Robert Caudle, Ph.D. Professor of Oral and Maxillofacial Surgery
College of Dentistry
Robert Caudle's research focuses on the molecular and physiological processes that initiate and maintain chronic pain, with a goal of developing novel strategies to avoid the induction of chronic pain and new therapies to treat chronic pain once it is established.
Caudle is a recognized leader in the field of molecular and preclinical pain research. His research focuses on the role of N-methyl-D-aspartate (NMDA) receptors in neuronal plasticity during and following injury. His seminal work has demonstrated that the splicing of the NR1 subunit of the NMDA receptor in the spinal cord is altered following an injury. This altered splicing is a common thread between injuries to the limbs, viscera, or central nervous system.
Caudle's group has found that, in subjects where an injury has fully healed, if the altered NMDA receptors remain, the subjects are hypersensitive to peripheral stimuli. If the receptors have reverted back to their original splicing, there is no detectable difference in behavior between the injured subjects and subjects that have never been injured. Thus these novel NMDA receptors represent the "disease state" of chronic pain. The National Institute of Neurological Diseases and Stroke awarded Caudle a grant to pursue this line of research.
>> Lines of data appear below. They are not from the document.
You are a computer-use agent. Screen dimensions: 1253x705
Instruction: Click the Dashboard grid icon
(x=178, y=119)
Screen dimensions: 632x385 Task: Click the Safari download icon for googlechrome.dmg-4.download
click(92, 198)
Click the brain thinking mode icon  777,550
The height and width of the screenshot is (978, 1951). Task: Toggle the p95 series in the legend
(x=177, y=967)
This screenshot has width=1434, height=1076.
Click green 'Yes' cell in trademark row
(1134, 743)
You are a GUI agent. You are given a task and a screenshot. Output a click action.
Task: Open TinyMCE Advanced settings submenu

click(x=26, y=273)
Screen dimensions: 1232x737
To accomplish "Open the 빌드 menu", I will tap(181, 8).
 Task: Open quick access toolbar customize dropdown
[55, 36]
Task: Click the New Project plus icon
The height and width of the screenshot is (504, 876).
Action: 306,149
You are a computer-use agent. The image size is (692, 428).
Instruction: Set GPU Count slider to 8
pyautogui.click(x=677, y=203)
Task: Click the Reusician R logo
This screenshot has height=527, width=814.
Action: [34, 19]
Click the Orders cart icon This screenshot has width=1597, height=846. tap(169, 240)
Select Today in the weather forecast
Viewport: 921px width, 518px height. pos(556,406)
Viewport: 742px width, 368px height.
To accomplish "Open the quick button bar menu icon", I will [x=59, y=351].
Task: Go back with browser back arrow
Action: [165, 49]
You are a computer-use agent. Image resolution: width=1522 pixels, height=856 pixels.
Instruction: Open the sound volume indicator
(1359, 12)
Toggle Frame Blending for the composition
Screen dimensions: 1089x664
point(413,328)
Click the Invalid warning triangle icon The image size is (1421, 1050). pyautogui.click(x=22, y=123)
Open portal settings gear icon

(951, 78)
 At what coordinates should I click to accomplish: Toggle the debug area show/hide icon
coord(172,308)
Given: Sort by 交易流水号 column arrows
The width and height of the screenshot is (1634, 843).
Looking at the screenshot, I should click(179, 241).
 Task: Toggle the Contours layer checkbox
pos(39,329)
One of the major concerns in pain research over the past decade has been the divergence of data collected in preclinical studies from the data collected in the clinic. Caudle designed a data collection system that more closely matches human reports of pain since it requires more complete central nervous system processing of the pain stimulus. Thus, in an effort to improve the quality of the data collected in pain studies, Caudle and colleagues developed the first high throughput behavioral assessment of pain. This device impressed Stoelting Inc. and they collaborated with Caudle and his colleagues on a small business grant from the National Institutes of Health to develop the device as a commercial product. Stoelting Inc. has named the device the Operant Pain Assessment Device (OPAD) and is currently taking orders from investigators around the world for the OPAD.